Monday, June 29, 2015


Beta-Readers
One of the three novels I am self-publishing this year is Consenting Adults Only (CAO).  CAO at this point comes to 76,000 words, a respectable size for a novel.  I have completed a draft of CAO a dozen times, but since the first ‘completion’ I always seem to find something more that needs changing or improving. This is in part due to beta-readers of the work.

Before I turned to fiction, I didn’t even know what a beta-reader is.  Now I know.  A beta reader is someone who reads your work for style, story flow, and anything else that catches their fancy.  A beta reader is NOT an editor or copyreader.  Editors and copyreaders are generally professionals who are paid by the word. A beta reader can be anyone who enjoys reading – a friend, relative, or total unknown you found on the internet - and they may charge nothing (if family or friends) or a nominal amount, e.g., $100-$200, rarely more. 

Click on Wikipedia for concise definition:
https://en.wikipedia.org/wiki/Beta_reader

There are many beta-readers out there willing to read your manuscript and make comments to improve it.  I have found beta-readers among friends and relatives, and also through the web site Goodreads, which has a beta-reading discussion group.
https://www.goodreads.com/group/show/50920-beta-reader-group

 If you google “beta-readers” you will find numerous web sites offering this service.  This is a nice web site titled “What makes a good beta reader?”
http://www.smallbluedog.com/what-makes-a-good-beta-reader.html

One piece of good advice is to choose someone who is interested in your story or subject.  Don’t choose a “Young Adult genre” beta-reader for a story dealing with explicit sex and mayhem.  For my novel Out of Time:  An alternative outcome to the Civil War, one of my beta readers presented himself as an amateur historian, and he was most helpful in his remarks about the story’s Civil War history.  So some vetting of your chosen beta-reader for their interests is a good idea. 

Understand there is NO standard for beta-reading, and the beta-reader may even ask, “What do you want me to look for?”  If they find typos or grammatical errors that’s a plus, but again, they are not editors and editing is not their task.

I have had three beta-readers for Consenting Adults Only (CAO), and each has been extremely helpful.  When you engage a beta-reader, always keep in mind that they only make suggestions; the novel is still yours and you should not make a change that doesn’t seem right to you.  I agreed with about 75% of my beta-readers’ suggestions and made suitable revisions, in some cases minor and in others substantial.  The other quarter of suggestions I more or less ignored or disagreed with.

The first beta-reader for CAO was my wife, a psychiatrist.  She made several suggestions about the two main characters, who have some significant psychological problems.  I needed to better explain why they act way they do.  I agreed, and so added some scenes and descriptive text based on her insights.  (No surprise:  I dedicate the novel to her.)

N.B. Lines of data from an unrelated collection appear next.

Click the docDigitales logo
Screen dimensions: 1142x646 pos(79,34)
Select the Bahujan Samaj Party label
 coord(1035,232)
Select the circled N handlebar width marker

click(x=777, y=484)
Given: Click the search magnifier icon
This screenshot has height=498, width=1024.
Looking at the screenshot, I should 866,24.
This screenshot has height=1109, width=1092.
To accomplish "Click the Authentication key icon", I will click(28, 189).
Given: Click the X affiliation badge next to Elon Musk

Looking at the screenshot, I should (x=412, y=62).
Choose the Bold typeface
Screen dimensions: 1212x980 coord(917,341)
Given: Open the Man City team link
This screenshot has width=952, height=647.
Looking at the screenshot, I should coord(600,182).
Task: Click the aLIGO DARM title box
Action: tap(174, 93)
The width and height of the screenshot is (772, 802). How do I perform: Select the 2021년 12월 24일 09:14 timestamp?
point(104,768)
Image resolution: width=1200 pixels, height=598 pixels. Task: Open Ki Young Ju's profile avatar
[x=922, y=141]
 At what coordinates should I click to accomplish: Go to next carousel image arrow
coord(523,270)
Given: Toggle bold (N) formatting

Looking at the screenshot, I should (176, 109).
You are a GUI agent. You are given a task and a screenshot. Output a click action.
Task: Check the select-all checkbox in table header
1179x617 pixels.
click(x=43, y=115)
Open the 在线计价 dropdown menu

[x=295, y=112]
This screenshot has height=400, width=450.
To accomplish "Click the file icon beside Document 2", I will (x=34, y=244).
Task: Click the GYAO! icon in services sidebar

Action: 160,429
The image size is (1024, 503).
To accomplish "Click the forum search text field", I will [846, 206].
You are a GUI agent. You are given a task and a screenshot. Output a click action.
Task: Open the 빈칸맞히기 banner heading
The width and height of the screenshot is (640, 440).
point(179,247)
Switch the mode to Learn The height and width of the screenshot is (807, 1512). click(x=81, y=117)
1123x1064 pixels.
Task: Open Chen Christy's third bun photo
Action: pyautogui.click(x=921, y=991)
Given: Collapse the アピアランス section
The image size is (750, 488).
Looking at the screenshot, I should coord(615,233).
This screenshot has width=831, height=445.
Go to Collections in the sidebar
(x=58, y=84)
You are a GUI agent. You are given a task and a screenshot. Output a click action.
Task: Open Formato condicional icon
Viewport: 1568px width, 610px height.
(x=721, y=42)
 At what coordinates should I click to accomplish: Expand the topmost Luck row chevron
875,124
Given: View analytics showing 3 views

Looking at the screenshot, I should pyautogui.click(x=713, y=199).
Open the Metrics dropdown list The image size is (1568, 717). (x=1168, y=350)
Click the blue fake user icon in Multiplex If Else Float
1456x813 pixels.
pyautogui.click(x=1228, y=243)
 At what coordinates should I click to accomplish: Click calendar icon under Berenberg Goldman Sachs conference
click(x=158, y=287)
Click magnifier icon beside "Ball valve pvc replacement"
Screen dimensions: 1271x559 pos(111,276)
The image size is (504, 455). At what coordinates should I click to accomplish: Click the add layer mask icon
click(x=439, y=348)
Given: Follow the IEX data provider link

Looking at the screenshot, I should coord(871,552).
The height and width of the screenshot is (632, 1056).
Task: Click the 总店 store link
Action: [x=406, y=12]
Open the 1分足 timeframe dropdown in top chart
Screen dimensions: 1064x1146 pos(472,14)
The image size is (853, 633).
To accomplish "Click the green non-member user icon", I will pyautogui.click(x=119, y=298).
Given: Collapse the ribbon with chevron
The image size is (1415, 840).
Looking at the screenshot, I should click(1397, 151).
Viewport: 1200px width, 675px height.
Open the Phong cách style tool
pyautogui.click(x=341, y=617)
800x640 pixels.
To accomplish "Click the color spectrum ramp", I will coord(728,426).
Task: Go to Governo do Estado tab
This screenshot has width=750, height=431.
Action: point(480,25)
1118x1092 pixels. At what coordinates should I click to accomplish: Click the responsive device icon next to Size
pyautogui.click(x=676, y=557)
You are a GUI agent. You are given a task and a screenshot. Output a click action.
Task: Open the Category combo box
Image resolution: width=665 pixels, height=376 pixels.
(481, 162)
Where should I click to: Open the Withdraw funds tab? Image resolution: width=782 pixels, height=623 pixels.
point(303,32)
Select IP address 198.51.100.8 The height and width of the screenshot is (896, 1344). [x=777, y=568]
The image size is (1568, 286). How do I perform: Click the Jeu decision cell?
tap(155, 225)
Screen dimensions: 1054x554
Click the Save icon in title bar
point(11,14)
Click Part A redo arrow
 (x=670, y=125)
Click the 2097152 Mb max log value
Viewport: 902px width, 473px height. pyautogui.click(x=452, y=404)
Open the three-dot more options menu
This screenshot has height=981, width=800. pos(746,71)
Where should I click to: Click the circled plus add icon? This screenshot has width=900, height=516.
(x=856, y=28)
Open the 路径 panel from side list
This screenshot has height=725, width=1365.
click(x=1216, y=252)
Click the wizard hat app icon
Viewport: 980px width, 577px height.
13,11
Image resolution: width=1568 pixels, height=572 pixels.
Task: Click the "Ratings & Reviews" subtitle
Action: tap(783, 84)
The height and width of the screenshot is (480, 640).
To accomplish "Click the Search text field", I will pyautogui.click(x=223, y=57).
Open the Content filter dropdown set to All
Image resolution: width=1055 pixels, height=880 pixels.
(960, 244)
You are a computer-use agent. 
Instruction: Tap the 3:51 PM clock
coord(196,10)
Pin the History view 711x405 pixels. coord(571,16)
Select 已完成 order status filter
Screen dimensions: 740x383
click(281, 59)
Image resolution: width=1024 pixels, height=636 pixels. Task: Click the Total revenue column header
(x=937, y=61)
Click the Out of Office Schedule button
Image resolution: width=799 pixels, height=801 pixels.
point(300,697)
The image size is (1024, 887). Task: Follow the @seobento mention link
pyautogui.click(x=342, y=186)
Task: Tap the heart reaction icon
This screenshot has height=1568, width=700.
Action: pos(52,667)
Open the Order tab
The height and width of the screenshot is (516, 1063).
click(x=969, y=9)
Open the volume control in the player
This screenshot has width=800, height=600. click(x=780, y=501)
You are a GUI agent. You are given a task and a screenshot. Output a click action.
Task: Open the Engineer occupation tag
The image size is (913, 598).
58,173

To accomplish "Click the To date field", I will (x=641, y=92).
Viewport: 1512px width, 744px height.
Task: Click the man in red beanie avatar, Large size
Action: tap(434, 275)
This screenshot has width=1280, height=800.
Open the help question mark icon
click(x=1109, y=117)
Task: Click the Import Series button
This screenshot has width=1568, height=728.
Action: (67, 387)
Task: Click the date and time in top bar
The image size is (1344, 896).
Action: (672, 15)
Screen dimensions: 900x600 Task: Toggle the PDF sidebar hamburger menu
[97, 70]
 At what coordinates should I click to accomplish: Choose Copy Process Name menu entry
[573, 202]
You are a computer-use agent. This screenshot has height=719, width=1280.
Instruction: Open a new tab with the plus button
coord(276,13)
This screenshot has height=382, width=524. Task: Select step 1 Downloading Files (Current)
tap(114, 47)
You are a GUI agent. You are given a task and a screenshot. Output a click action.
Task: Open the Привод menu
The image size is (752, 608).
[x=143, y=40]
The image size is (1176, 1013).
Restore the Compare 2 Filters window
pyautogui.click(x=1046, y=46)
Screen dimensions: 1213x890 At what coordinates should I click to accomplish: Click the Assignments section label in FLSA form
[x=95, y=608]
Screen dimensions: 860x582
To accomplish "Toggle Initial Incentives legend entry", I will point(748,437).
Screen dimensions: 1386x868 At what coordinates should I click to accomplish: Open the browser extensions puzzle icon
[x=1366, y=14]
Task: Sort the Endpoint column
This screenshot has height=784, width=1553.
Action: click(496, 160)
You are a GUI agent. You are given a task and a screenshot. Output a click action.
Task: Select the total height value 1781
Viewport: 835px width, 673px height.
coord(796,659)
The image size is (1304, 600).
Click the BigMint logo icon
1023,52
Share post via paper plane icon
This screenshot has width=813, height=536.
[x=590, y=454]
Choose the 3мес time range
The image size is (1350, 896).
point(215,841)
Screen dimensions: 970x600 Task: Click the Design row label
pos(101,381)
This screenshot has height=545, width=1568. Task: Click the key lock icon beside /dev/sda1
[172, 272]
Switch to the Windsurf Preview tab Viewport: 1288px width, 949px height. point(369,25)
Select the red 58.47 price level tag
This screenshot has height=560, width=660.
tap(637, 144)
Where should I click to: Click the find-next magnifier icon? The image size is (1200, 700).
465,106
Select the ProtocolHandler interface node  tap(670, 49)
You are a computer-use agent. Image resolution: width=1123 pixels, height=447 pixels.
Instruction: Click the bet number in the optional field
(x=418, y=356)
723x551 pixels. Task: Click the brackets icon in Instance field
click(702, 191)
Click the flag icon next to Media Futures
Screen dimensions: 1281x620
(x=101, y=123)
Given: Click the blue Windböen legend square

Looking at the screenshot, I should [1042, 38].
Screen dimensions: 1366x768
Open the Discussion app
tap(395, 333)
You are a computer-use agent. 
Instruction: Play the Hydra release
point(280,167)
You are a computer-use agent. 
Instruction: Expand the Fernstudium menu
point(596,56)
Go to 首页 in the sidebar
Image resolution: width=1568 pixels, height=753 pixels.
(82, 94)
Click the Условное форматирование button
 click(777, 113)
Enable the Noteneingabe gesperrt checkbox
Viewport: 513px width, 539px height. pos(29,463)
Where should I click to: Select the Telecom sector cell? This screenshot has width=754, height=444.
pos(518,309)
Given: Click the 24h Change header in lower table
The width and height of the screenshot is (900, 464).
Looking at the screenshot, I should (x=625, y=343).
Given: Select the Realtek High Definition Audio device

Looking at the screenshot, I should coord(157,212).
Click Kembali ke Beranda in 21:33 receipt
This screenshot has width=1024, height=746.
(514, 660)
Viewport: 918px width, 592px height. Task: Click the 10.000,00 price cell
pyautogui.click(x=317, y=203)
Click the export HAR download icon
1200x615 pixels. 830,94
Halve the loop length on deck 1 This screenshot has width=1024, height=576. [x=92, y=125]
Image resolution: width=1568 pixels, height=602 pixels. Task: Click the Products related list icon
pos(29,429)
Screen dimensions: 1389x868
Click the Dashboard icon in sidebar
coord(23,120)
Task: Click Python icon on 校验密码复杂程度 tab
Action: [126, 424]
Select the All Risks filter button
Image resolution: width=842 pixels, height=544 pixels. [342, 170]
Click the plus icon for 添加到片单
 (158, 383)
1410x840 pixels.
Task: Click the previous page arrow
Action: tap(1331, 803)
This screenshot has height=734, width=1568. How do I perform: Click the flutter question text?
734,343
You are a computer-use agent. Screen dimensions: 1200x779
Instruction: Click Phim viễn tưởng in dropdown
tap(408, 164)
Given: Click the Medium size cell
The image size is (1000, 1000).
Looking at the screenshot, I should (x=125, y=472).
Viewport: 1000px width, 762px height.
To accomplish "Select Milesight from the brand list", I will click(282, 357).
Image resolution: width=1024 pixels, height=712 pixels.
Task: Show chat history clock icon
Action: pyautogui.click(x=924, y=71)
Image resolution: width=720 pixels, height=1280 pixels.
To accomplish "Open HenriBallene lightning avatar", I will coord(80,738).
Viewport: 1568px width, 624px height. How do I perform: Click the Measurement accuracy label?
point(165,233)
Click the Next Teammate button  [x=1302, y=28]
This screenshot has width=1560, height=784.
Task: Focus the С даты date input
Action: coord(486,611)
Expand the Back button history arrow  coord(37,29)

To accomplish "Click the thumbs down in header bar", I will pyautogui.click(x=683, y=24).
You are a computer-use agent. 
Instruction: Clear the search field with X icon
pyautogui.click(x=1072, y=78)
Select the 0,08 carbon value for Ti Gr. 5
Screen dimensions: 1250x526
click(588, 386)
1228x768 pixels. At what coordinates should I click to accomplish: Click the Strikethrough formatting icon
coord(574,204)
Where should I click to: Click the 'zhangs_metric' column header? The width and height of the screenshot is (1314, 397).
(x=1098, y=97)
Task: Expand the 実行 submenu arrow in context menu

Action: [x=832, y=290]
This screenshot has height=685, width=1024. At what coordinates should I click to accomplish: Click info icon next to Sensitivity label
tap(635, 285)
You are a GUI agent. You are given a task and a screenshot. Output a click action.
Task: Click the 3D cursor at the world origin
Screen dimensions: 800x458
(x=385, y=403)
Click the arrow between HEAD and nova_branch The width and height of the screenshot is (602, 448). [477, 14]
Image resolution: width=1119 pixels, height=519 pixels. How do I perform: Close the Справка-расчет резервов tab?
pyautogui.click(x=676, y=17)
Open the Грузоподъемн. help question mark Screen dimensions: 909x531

My next beta reader was an Emergency Department (ED) nurse whom I found on Goodreads (see link above).  My novel’s protagonist is an ED doctor, so this was a perfect fit.  She found a host of concerns, including some things I wrote that don’t ring true in the ED.  This led to more revisions.    

Then I sought out a beta-read from a friend who is both a retired attorney and a successful author.  CAO also has medico-legal sections in it, so her comments in this regard were very helpful.  In addition she found numerous typos that I (and others) had missed, and a couple of glaring factual errors.  Wow!  How did I (and previous beta-readers) miss those?  But we did.   That’s why you need a good copy editor.  (Repeat with me:  A beta-reader is not a copy editor.)

The most emphatic recommendation of this last beta reader (using her hat as a writer) was to get rid of the prologue.  Prologues in fiction are iffy, and there is quite a bit of back and forth in writing circles on if/when to use them.  Some readers simply ignore them.  Others find them distracting and just want to get on with Chapter 1. See the following web sites, which are short and to the point about prologues.

http://www.writersdigest.com/editor-blogs/questions-and-quandaries/formatting/when-to-use-a-prologue

http://www.writing-world.com/fiction/prologue.shtml

I loved my prologue, and she admitted it was well-written, but just not appropriate for the novel.  I am also reminded of Stephen King’s admonition to “kill your darlings” if they don’t advance the story (see his memoir On Writing).  She said my prologue didn’t.  In the end, I (reluctantly) had to agree with her.  It was all backstory, about the protagonist as a youth.  She was adamant the book should begin with Chapter 1, not with a 10-page backstory, no matter how good the writing.  So I axed the prologue and dispersed the backstory throughout the novel.  I lost my “darling” but have a much better novel as result. 

A lot of self-published authors won’t spend the $1000+ to hire a professional editor.  But no book should be published without being first reviewed by one or more beta readers.  Beta-reading is much less expensive, and while not a substitute for professional editing, can be invaluable to your book’s success.